Retrouver l'air frais lui déplut énormément. Elle qui s'attendait à une rencontre simple et sans encombres se retrouvait encore piégée à jouer les potiches pour un mec qu'elle avait déjà du mal à supporter. Si après ça, il lui trouvait encore une autre excuse, elle n'était pas certaine de réussir à se contenir.
— Je suis vraiment navré, lui dit Bernard, alors qu'ils s'engageaient dans l'allée principale de Plopsaland. Il n'est pas comme ça d'habitude, j'ignorais qu'il demanderait un tel service. Je vous promets que même si nous n'y arrivons pas, je négocierai pour que vous puissiez passer votre message. Nous sommes trop peu nombreux aujourd'hui pour passer cette chance.

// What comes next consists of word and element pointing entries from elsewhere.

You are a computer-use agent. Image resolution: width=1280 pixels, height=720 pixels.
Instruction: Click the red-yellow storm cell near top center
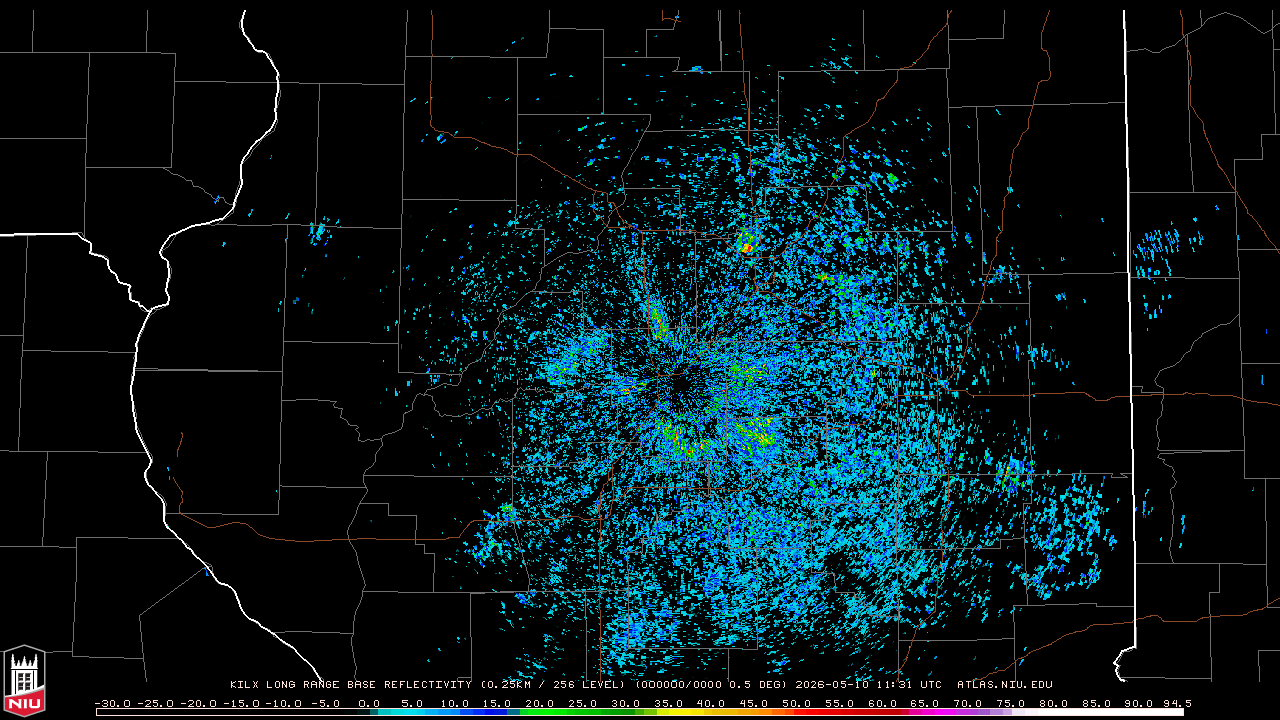[x=746, y=242]

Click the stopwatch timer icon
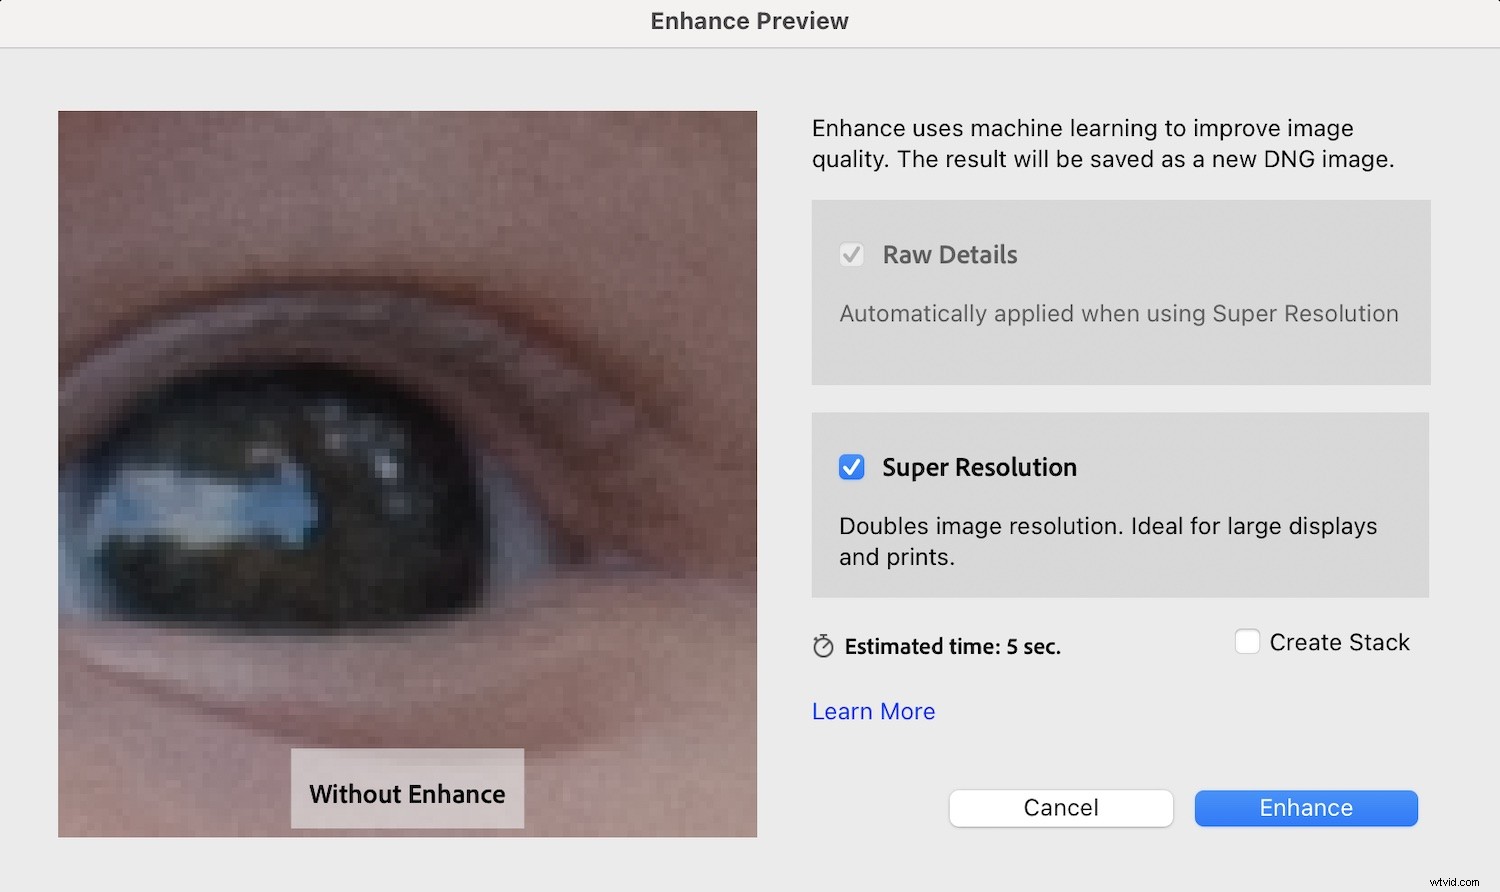pyautogui.click(x=821, y=646)
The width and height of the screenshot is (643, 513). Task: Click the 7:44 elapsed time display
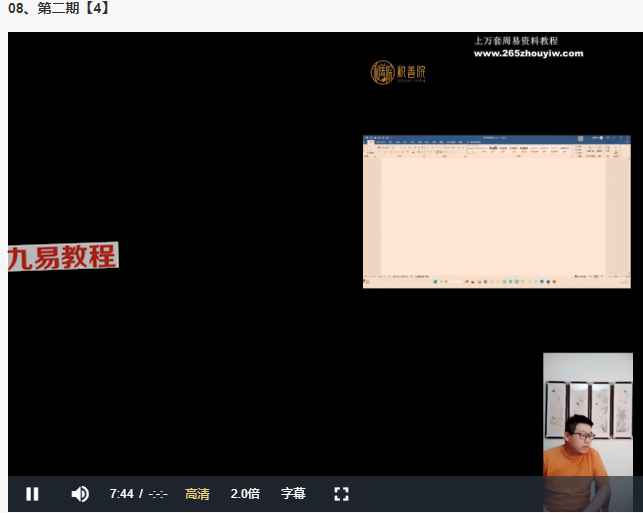coord(121,494)
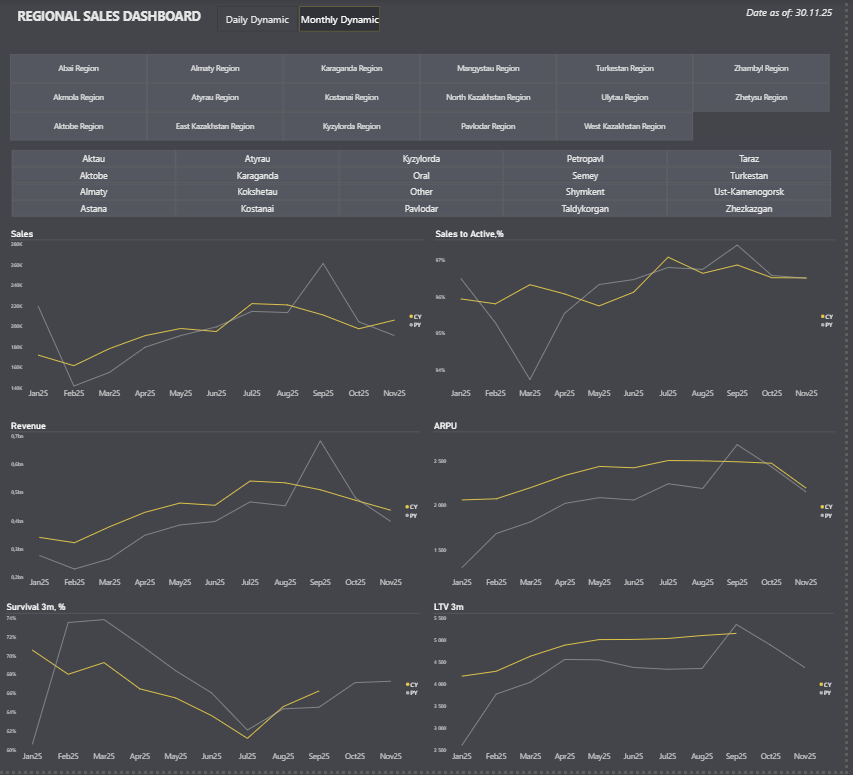Filter by Almaty Region

(214, 68)
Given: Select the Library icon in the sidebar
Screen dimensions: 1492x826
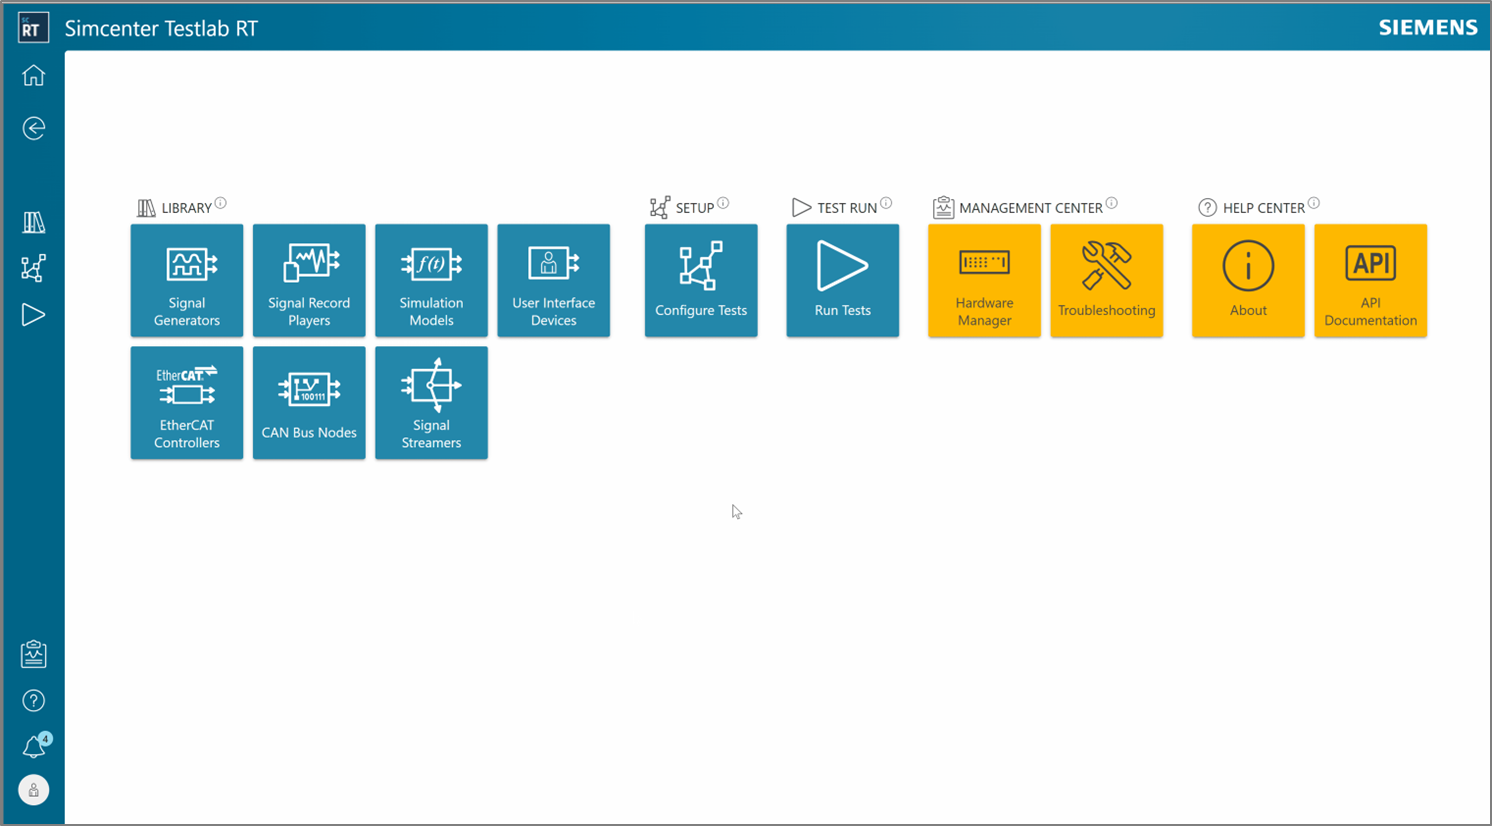Looking at the screenshot, I should coord(33,222).
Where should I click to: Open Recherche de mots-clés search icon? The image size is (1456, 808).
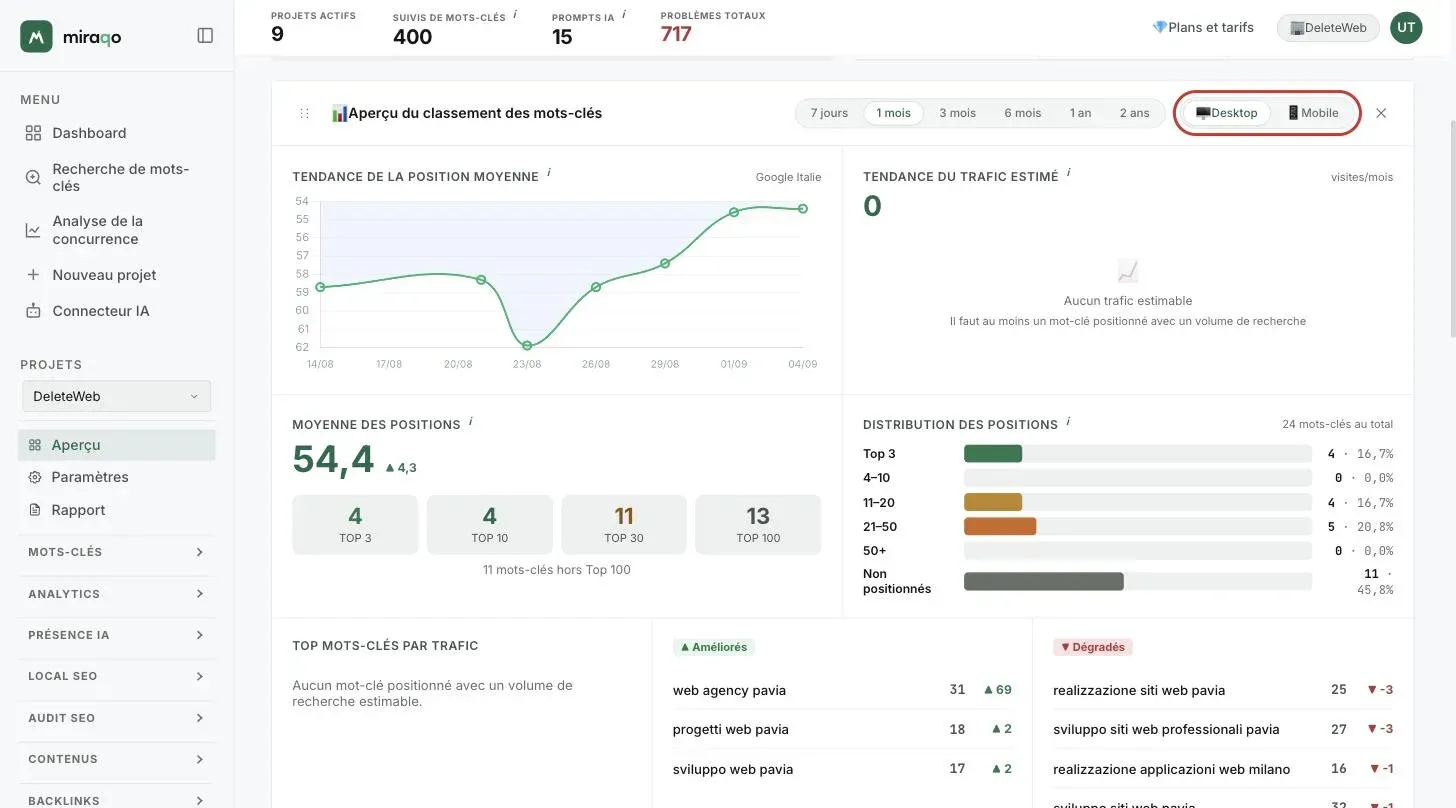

— Merci, la remercia-t-il timidement. Le type est un excentrique et il n'a pas l'air d'avoir le sens de la réalité, mais je crois votre jugement.
Il sourit et lui tapota gentiment l'épaule en signe de soutien.
Les deux survivants traversèrent la zone de Bumba le clown. Hormis des petits pois en embuscade à l'intérieur d'une roue aux nacelles en forme de montgolfières, aucun nouveau problème ne se présenta à eux. Ils rejoignirent une zone d'ambiance viking. Enfin, ce qu'il en restait. Les bassins étaient vides et moisis, couverts d'épaves de bateaux en plastiques qui faisaient sans doute autrefois la joie des enfants. Un grand rail survolait le portail, mais ce qui s'y trouvait avait disparu. Sans doute cette espèce de gigantesque bouée plantée derrière le grillage, probablement emportée par la Marée Rouge.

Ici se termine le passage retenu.